Certificate
*The Free African Society (FAS) was founded on this date in 1787. This benevolent organization held religious services and provided mutual aid for "free Africans and their descendants."
FAS founding membership; all free Black men, including Samuel Baston, Joseph Johnson, Cato Freedman, Caesar Cranchell, James Potter, and William White. Notable members included Black abolitionists such as Cyrus Bustill, James Forten, and William Gray. The Society was founded in Philadelphia by Richard Allen and Absalom Jones. It was the first Black religious institution in the city and led to the establishment of the first independent Black churches in the United States.
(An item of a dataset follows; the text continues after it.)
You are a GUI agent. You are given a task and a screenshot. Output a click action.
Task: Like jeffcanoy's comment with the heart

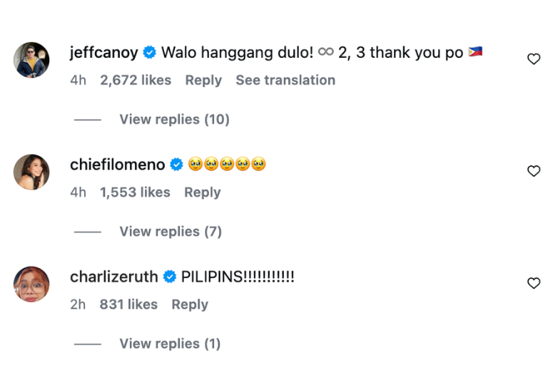[x=533, y=59]
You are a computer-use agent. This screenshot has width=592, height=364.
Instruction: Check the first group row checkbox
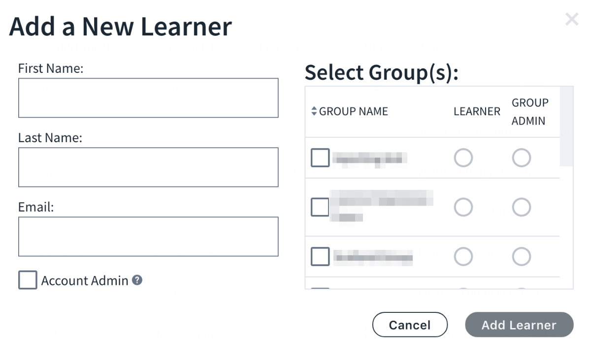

The Free African Society developed as part of the rise in civic organizing following American independence in the 1776 to 1783 Revolutionary War; it was the first Black mutual aid society in Philadelphia. The city was a growing center of free Blacks, attracted to its jobs and other opportunities. By 1790, the city had 2,000 free Black residents, which continued to increase. In the first two decades after the war, inspired by revolutionary ideals, many slaveholders freed their slaves, especially in the Upper South. Northern states essentially abolished slavery.
Numerous freedmen migrated to Philadelphia from rural areas of Pennsylvania and the South; it was a growing center of free Black society. In addition, their numbers were increased by free people of color who were refugees from the Haitian Revolution in Saint-Domingue and fugitive slaves escaping from the South.